* Start QUOTED TEXT *

Writing a screenplay about outing abusers- so timely! Here are some legal and logistical questions, essentially: How best could a group of people share a secret online document that lists known abusers? Setting is Ontario Canada, and the legal aspects should be extremely accurate.

The characters are a group of women who want to keep track of which men in a small community have been accused of sexual misconduct. The whole community would be ~300 people, with about 30 women in the secret group- like a sorority within a college cohort. The list would end up with maybe 30 men's names, accused of varying degrees of misconduct.

The document must be virtual.

All of the women are loyal to the women's group at first, but some loyalties are later strained when the names of men they care about begin to show up on the list. The list would likely get leaked to specific abusers (who'd likely be humiliated and furious, so their actions would likely aim to protect their confidentiality, ensure exoneratrion in a trial, and maybe enact social revenge on their accusers)

How could these characters plausibly create their list?

* End QUOTED TEXT *
* Start MATERIAL *

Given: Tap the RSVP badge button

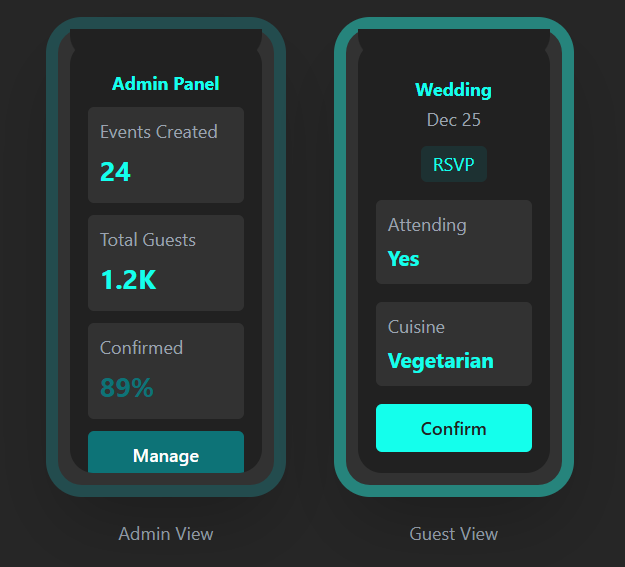Looking at the screenshot, I should pyautogui.click(x=454, y=164).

* End MATERIAL *

* _REQUESTS_:
1 – In the screenplay post, about how many women belong to the secret group?
2 – Write the part of the screenplay post that begins at "Writing a screenplay" and ends after "must be virtual.", switching "community" to "town".

* _RESPONSES FOR EACH TASK_:
1 – About 30 women.

2 –
Writing a screenplay about outing abusers- so timely! Here are some legal and logistical questions, essentially: How best could a group of people share a secret online document that lists known abusers? Setting is Ontario Canada, and the legal aspects should be extremely accurate.

The characters are a group of women who want to keep track of which men in a small town have been accused of sexual misconduct. The whole town would be ~300 people, with about 30 women in the secret group- like a sorority within a college cohort. The list would end up with maybe 30 men's names, accused of varying degrees of misconduct.

The document must be virtual.